A Reminder that We All Have the Power to Make a Difference

January 26, 2017Rabbi Jared H. Saks

Ltaken Teens in Washington DC

After an overcast, chilly morning of lobbying our members of Congress, 16 teenagers from Congregation Bet Ha’am in South Portland, ME – along with their youth advisor and me, their rabbi – emerged from one of the government office buildings on Capitol Hill to find the Capitol building showered in sunshine. After spending three days learning about some of the most pressing issues facing our nation and a day of speaking truth to power, it was a sign to me that our future, no matter how bleak it might seem at this moment, was indeed a bright one.
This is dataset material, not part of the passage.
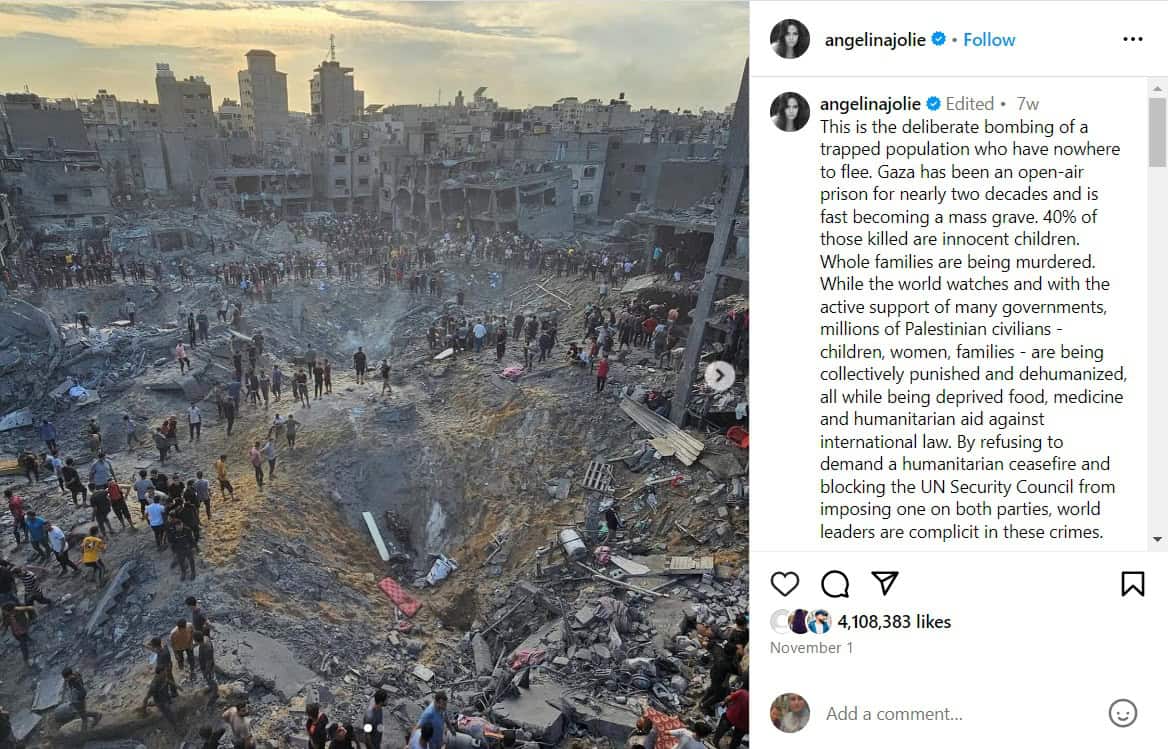Follow the angelinajolie account

point(988,39)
This trip to Washington, D.C., had been my sixth time participating in a L’Taken Social Justice Seminar hosted by the Religious Action Center of Reform Judaism, but it was my first time taking a group of teens from Congregation Bet Ha’am, the youngest group of participants I’ve yet brought to this phenomenal program. During the years that I’ve seen our Jewish teenagers in action, I’ve witnessed them teaching their elected officials about the genocide in Darfur, advancing hate crimes legislation, and advocating for refugees, the poor, and other marginalized members of our society.

This year, my teens lobbied their members of Congress on LGBTQ equality, comprehensive sexuality education, climate change, the minimum wage, refugee resettlement, and gun violence prevention, each student choosing an issue that was personally important to them.

In sharing their hopes and expectations with the offices of Senator Susan Collins and Senator Angus King, and our Congresswoman, Representative Chellie Pingree, my students shared the stories of their own ancestors’ immigration to this country, their parents’ experiences as the victims of gun violence, and their concern for their peers’ access to scientifically and medically accurate comprehensive sexuality education. Each of their visits was different than the others. With three members of Congress who hold varying positions in the political spectrum, even the same topic had to be approached differently in each office. In one office, an elected official was one of our advocates on a certain issue; in the next office, the students found themselves trying to convince their senator to take a stance or even debating the counterarguments with which their lobbying presentations were met.

We found ourselves in Washington, D.C., in the middle of December, just as the 114th United States Congress was finishing its term and as the nation waited for the 115th United States Congress and a new president to be sworn into office. Our students and I had to wonder how much of an impact their lobbying could have.

While all of our members of Congress remain in the 115th Congress, none of the specific pieces of legislation that my students lobbied on do. What the students discovered – and of which I was reminded, as well – was that it wasn’t just about the impact they had in that moment, but rather about the impact that that moment had on them. Sixteen teenagers from Southern Maine discovered that they each had a personal narrative to add to the political dialogue in our country. Sixteen Jewish teenagers learned that their Judaism has wisdom to share on the issues of our day and that they can be vehicles for sharing our tradition’s prophetic message.

Having not been to a L’Taken Seminar in more than five years, I’d forgotten what happens when we engage our youth in social justice and social action on that kind of a scale. Do I believe that their lobbying had an impact in the offices of our members of Congress? Yes, I do. I know they were taken seriously, perhaps more seriously than they’ve been taken yet in their lives. But even more so, I believe that the experience of speaking truth to power impacted them even more greatly.

These 16 students now know that they possess the power to effect real change in our world, and it was in witnessing this realization in them that I was reminded that I, too – that all of us – possess that power, and that Judaism and our covenantal partnership with God demands that we use the power we’ve been given.